I haven't read it yet but can you split your post into paragraphs ? It will be easier to read


----------



## warlock07 (Oct 28, 2011)

Ok, just read it. Your wife comes off as a serial cheater and you seem to be in denial. The thing with restraining order and having you caught by the cops, can you not see it. She was supposed to divorce you after the DV incident but somehow the plans fell through.You are being lied to and you are choosing to remain in denial... The lack of sex nd everything point out to a physical affair. get the keylogger back on and put a VAR in her car.


----------



## AngryandUsed (Jun 23, 2011)

Simple.

She thinks you have been abusing her verbally and physically. To even that out, she goes out and has an affair.

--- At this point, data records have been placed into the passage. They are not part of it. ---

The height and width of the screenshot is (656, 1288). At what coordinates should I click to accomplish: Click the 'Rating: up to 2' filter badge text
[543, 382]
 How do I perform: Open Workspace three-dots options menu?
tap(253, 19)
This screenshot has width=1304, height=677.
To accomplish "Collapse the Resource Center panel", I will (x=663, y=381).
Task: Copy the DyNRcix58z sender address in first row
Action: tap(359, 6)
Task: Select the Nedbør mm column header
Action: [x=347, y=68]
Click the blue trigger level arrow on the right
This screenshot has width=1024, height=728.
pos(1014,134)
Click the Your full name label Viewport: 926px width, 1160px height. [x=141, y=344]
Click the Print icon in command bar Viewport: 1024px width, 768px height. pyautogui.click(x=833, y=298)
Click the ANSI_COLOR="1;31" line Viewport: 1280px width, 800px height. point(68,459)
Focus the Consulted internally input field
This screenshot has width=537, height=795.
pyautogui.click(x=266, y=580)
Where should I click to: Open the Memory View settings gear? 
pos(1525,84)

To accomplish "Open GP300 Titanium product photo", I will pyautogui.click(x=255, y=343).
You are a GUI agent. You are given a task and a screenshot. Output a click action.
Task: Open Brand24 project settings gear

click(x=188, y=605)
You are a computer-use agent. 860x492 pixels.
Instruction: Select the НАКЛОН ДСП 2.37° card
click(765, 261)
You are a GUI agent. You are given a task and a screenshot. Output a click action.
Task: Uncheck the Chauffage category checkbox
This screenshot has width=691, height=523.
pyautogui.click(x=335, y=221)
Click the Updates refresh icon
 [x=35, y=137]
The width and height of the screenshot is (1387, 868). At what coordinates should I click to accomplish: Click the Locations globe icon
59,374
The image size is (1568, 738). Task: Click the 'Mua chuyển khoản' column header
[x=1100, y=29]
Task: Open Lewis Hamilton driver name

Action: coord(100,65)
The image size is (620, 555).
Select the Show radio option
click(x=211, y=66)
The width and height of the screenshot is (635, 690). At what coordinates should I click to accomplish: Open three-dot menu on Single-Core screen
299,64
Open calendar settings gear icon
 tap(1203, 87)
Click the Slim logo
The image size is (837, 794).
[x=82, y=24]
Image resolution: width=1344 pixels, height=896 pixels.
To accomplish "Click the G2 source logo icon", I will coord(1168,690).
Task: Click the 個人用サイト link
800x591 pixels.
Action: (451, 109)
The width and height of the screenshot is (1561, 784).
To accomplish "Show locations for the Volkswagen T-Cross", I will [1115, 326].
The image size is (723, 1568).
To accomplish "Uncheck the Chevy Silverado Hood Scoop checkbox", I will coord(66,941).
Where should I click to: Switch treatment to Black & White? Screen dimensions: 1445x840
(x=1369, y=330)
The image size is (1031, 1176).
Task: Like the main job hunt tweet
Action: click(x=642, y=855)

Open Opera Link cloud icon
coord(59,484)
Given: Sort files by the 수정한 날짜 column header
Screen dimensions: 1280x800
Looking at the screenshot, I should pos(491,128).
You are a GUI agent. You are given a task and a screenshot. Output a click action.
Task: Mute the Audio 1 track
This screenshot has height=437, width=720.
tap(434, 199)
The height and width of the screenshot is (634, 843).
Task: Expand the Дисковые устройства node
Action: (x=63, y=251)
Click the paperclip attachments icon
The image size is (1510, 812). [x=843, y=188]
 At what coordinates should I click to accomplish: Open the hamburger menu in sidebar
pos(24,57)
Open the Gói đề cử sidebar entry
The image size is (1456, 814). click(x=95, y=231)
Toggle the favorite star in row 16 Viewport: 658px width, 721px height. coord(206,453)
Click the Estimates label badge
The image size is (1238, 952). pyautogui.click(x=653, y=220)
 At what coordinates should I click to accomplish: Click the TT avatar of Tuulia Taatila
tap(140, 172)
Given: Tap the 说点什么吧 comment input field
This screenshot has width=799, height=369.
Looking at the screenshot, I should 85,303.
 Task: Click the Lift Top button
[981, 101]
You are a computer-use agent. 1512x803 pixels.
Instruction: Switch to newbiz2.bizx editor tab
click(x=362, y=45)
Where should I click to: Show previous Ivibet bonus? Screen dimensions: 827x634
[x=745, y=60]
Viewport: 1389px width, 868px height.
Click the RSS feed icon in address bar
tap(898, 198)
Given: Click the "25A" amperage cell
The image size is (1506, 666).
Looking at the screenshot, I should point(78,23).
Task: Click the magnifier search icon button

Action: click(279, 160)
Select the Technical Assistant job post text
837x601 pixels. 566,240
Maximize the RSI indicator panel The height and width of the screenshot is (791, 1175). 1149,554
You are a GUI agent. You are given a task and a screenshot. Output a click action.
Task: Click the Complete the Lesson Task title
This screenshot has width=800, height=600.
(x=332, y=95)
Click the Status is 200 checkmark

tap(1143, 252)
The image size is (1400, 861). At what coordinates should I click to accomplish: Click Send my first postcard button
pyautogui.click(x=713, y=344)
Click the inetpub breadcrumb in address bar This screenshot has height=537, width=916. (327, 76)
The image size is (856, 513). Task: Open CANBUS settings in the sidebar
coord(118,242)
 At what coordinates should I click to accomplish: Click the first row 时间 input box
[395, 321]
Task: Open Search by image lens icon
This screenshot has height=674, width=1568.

You want the marriage to work. Does she?


----------



## briansmith (Mar 2, 2013)

Sorry Warlock, I went and edited it but its not showing the paragraphs.


----------



## briansmith (Mar 2, 2013)

Our physical fight was about 2 month ago, and for the verbal she might feel it was abuse, im not sure. I know its not something that happened on even a monthly basis. It did get worse when the EA was discovered. Im not in denial, i just want it fixed. believe me there is not a day that goes by that i dont think about it. If she actually did cheat it was years ago at the hotel party. The last guy lives in montana and we are in washington so nothing physical yet but the EA is just as bad


----------



## briansmith (Mar 2, 2013)

Oh and let me clarify we are not living together right now, she has her own place with the kids but im there everyday, just dont sleep there. also we were never legally married. I just call her my wife since we have been together for 17 years


----------



## mrtickle (Jan 29, 2013)

I'm not excusing your verbal abuse of her - even if it was seldom done - it was still wrong and disrespectful, however it does sound like rather than address that as the issue it is and try to work through it she is using this as her justification for her affair, which is actually fairly standard blame-shifting tactics by the WS.

I do wonder if she was aware that you had a snapping point which could cause you to physically threaten her, and that would be her escape point. She certainly seemed quick to obtain a restraining order, which seems a bit resolute if what is reported is the extent of what happened.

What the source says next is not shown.